February 16, 2006
Faculty lecturer to speak about helping aggressive children
Carolyn Webster-Stratton, a professor in the UW School of Nursing and founding director of the UW Parenting Clinic, will present the 2005-2006 UW Annual Faculty Lecture. This honor is bestowed on one faculty member each year to recognize outstanding accomplishments in research, teaching or academics.
Webster-Stratton will present a talk titled Helping Young Aggressive Children Beat the Odds: Parents, Teachers, Schools and Dinosaurs, at 7:30 p.m. Tuesday, Feb. 21, in 130 Kane. The event is free and open to the public.

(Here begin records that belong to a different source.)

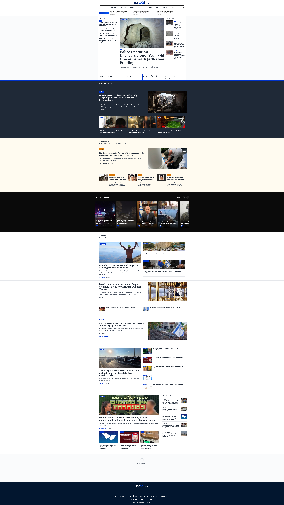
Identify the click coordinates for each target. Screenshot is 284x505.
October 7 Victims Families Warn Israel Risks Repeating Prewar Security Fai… (108, 24)
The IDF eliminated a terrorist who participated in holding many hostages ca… (128, 447)
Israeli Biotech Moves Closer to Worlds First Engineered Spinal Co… (165, 307)
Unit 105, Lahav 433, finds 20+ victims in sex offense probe (168, 384)
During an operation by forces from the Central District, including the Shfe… (149, 447)
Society (165, 7)
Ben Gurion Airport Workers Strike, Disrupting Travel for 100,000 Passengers (170, 435)
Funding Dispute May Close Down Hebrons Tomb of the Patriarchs (161, 253)
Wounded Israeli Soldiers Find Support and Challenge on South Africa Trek (119, 266)
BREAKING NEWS (104, 12)
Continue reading (104, 336)
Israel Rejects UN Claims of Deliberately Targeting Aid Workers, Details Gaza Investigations (118, 97)
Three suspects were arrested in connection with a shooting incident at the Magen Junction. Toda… (119, 373)
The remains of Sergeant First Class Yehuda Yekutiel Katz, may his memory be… (175, 179)
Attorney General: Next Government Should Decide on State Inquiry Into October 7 (121, 324)
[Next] (187, 197)
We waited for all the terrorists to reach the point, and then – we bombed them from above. (118, 483)
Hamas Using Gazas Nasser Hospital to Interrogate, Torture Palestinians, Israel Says (171, 427)
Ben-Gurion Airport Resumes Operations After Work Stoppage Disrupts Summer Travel (170, 418)
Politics (132, 7)
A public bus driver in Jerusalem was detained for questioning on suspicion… (141, 131)
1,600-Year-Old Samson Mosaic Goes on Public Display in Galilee (108, 34)
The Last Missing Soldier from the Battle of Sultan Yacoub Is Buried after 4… (108, 447)
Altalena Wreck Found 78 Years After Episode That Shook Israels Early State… (108, 40)
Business (113, 7)
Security (140, 7)
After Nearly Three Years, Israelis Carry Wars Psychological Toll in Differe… (112, 131)
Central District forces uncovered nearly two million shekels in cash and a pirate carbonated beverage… (170, 402)
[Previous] (184, 197)
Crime (157, 7)
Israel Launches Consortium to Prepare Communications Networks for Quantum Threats (120, 287)
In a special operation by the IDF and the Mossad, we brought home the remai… (146, 179)
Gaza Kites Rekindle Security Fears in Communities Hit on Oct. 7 (108, 29)
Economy (149, 7)
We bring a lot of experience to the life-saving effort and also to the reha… (117, 179)
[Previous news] (181, 13)
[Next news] (184, 13)
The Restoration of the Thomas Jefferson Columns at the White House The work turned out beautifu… (121, 154)
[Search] (184, 8)
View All (178, 197)
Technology (122, 7)
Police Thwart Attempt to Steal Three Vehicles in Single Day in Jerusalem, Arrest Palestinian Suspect (166, 13)
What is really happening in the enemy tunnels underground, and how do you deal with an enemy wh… (128, 418)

During her lecture, Webster-Stratton will review how and why aggression develops in children. Early childhood is a strategic time for schools and families to focus on socializing children. She will show how “friendly dinosaurs” can help take the bite out of anger by teaching children self-control processes such as emotion management, problem solving and social skills, and avoiding physical aggression.
As many as 8 percent of young children are highly aggressive, oppositional and difficult to parent or teach. Long-term studies show that such children frequently develop conduct disorders that lead to delinquency, violence and substance abuse. Because conduct disorders are the most expensive mental health disorder in this country, this is a problem of public health importance.
Webster-Stratton, professor of family and child nursing, has spent 25 years researching ways to help prevent and treat aggressive behavior in young children, as well as developing and researching programs to promote children’s social and emotional competence. She joined the UW faculty in 1976 and holds adjunct appointments in the Department of Psychology and School of Social Work.
Webster-Stratton, a licensed clinical psychologist and nurse practitioner, has conducted nine randomized trials evaluating the impact of parent, teacher and child training programs for reducing young children’s behavior problems and promoting their social, emotional and academic ability. She has developed evidence-based prevention and treatment programs that have been translated into a number of languages and are being used by teachers and mental health specialists in nearly 20 countries around the world. She has published numerous scientific articles, books, and training videotapes for parents, teachers and children. In recent years she has researched the use of her parent, teacher and child training programs as school-based prevention programs delivered in day care centers, Head Start and the early grades of public schools.
In 1997, Webster-Stratton received the National Mental Health Lela Rowland Prevention Award from the National Mental Health Association for her interventions with families. She also has received the prestigious National Mental Health Research Scientist Award from the National Institute of Mental Health. An evaluation of her treatment program for children with conduct problems by an independent commission of the American Psychological Association found it to be one of only two evidence-based programs shown to reduce aggression in children ages 4 to 8.
Her treatment programs also have received numerous “best practices” reviews — including those from the Office of Juvenile Delinquency Prevention, Blueprints for Violence Prevention and the Center for Substance Abuse Prevention — recognizing them as model programs that have a proven evidence base for treatment of children’s conduct problems. During the past 25 years, she and her Parenting Clinic staff of mental health workers have assessed and treated more than 500 children diagnosed with conduct problems and offered prevention programs to over 3,000 children in Seattle area schools.